Пермь сильно изменилась за восемь лет. Когда мы приехали в 2011 году, город выглядел провинциально. Сейчас атмосфера другая. Пермь благодаря своей камерности дает возможность насладиться всеми спектрами жизни. Мне нравится, что здесь можно создавать свой быт и работать, не тратя при этом какое-то немыслимоевремя на дорогу, как в больших городах. Здесь ты ближе к природе, а для меня это важно, в том числе потому что я люблю рыбалку. Было время, когда я за год объехал практически весь Пермский край на автомобиле в поисках местных красот. 

Когда речь зашла о переезде musicAeterna из Перми в Санкт-Петербург, вы не захотели возвращаться к жизни большого города?

Новость об отъезде оркестра была большой неожиданностью для нас. Я уже не планировал никуда переезжать, мы к тому времени прочно осели в Перми. Супруга моя — виолончелистка, тоже работает в пермском театре. Сейчас она в декрете. Мы не были готовы к переезду и на тот момент готовились к рождению ребенка. 

Когда в Перми появилась возможность создать новый коллектив — Камерный оркестр Пермской оперы, — я очень обрадовался. Работа в нем меня заряжает, хочется вкладываться, и, мне кажется, это шанс для всех нас сделать что-то хорошее. 

Город сейчас нуждается в коллективе высокого уровня, и эту нишу нужно заполнить. Надеюсь, мы сможем сделать это вместе с театром и Артемом Абашевым [главным дирижером Пермского театра оперы и балета].

Артем самобытный музыкант. По сравнению с предыдущими годами, он стал свободнее по мысли, жесту, он масштабен, мобилен и быстро развивается. Мне импонирует стиль его дирижирования, подача и музыкальное выражение. 

Камерный оркестр по сравнению с симфоническим дает вам как музыканту больше свободы? 

У симфонического оркестра другой масштаб, возможно, это более зрелищно. Но в камерном есть своя эстетика, свой особый репертуар, в таком составе можно делать более тонкие вещи. 

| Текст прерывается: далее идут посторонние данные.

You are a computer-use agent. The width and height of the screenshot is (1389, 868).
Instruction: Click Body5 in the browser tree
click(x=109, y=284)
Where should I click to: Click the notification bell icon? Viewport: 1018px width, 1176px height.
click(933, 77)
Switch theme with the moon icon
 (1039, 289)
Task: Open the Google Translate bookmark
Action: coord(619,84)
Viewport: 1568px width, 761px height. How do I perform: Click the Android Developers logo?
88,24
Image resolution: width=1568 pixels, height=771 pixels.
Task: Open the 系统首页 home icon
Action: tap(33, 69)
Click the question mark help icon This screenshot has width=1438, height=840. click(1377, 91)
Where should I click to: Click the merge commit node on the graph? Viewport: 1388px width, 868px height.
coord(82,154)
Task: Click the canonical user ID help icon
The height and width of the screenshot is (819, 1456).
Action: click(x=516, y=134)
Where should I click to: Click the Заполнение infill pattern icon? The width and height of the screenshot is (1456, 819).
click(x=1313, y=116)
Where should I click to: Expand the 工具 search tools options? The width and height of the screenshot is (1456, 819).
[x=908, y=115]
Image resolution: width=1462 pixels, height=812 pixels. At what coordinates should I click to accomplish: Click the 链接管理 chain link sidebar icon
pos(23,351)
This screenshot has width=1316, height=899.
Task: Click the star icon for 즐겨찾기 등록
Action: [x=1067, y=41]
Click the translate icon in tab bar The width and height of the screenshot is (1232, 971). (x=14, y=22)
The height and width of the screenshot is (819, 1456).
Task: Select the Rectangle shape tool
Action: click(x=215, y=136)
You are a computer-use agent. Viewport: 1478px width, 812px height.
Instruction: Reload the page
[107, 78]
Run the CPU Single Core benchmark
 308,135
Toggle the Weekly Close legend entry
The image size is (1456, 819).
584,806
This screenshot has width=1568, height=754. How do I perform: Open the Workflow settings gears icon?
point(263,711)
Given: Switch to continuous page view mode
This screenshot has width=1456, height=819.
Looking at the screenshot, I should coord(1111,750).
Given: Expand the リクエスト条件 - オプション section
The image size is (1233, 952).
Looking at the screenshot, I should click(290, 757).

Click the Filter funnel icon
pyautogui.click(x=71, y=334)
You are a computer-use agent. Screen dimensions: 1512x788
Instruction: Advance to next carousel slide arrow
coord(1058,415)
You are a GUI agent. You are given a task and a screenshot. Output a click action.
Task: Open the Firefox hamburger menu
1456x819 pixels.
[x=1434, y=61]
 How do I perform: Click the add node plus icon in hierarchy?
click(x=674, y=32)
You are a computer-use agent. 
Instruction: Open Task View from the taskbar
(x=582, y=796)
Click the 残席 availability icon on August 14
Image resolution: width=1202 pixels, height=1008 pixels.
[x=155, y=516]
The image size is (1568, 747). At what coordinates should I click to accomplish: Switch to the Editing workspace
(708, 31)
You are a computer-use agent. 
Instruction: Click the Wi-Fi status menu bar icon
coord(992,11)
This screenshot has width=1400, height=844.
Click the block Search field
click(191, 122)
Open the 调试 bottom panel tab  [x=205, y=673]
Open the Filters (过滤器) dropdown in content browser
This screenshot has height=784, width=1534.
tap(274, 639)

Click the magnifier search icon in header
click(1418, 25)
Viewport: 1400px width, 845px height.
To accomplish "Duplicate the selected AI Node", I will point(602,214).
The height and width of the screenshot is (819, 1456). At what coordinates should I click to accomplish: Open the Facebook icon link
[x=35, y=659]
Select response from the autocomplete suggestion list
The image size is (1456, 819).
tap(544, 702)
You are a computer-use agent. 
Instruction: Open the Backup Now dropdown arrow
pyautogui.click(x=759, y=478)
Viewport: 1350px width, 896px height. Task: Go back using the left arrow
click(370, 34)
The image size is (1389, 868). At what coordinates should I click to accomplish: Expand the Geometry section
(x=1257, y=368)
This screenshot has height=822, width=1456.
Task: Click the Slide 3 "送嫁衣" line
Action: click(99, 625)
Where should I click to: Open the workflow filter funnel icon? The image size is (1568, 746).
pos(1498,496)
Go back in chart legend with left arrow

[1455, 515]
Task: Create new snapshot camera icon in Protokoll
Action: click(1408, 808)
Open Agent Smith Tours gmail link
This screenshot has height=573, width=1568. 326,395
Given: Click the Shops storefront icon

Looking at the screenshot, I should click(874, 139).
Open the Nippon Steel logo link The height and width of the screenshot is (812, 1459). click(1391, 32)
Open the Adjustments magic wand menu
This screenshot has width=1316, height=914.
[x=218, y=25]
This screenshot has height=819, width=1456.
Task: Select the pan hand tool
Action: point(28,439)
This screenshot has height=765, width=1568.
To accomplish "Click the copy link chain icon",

Как далеко простираются ваши творческие амбиции? Есть расхожая шутка о том, что каждый музыкант хочет стать дирижером. 

Я никогда не стремился в дирижеры. Для самовыражения мне достаточно своего инструмента. Естественно, мне хочется быть лучшим в своем деле, но амбиции порой сильно мешают, особенно когда они выше твоих возможностей. Амбиции должны быть подкреплены талантом, навыком — набором, с которым их можно реализовывать. Работа дирижера — огромный труд, и вопреки расхожему мнению, это ничуть не легче, чем играть на музыкальном инструменте.

Меня вполне устраивает моя концертмейстерская роль в оркестре. У меня есть опыт, я могу им поделиться. Могу что-то сделать лучше для нас всех. Возможно, если пригласят, могу с удовольствием и преподавать. Здесь, в театре, большое поле для деятельности, учитывая то, что появилась возможность играть знаменитые скрипичные соло из нетленных балетов и опер.

А когда вы в детстве выбирали инструмент, скрипка была вашим собственным решением или на него повлияли родители?

Благодаря родителям у меня было активное детство. Я занимался танцами и хоккеем, ходил в секции и посвящал этому много времени. Но было кое-что, что манило меня гораздо сильнее. 

Мое поколение и люди постарше помнят отделы «Мелодия» в магазинах — там продавались пластинки и музыкальные инструменты. Страшные такие, с какой-нибудь мебельной фабрики — скрипки, виолончели, домры, балалайки. Я очень любил слушать пластинки, и мы часто ходили за ними в «Мелодию». Как завороженный, я каждый раз останавливался у стены с инструментами и смотрел на скрипку. Она меня буквально пленила. 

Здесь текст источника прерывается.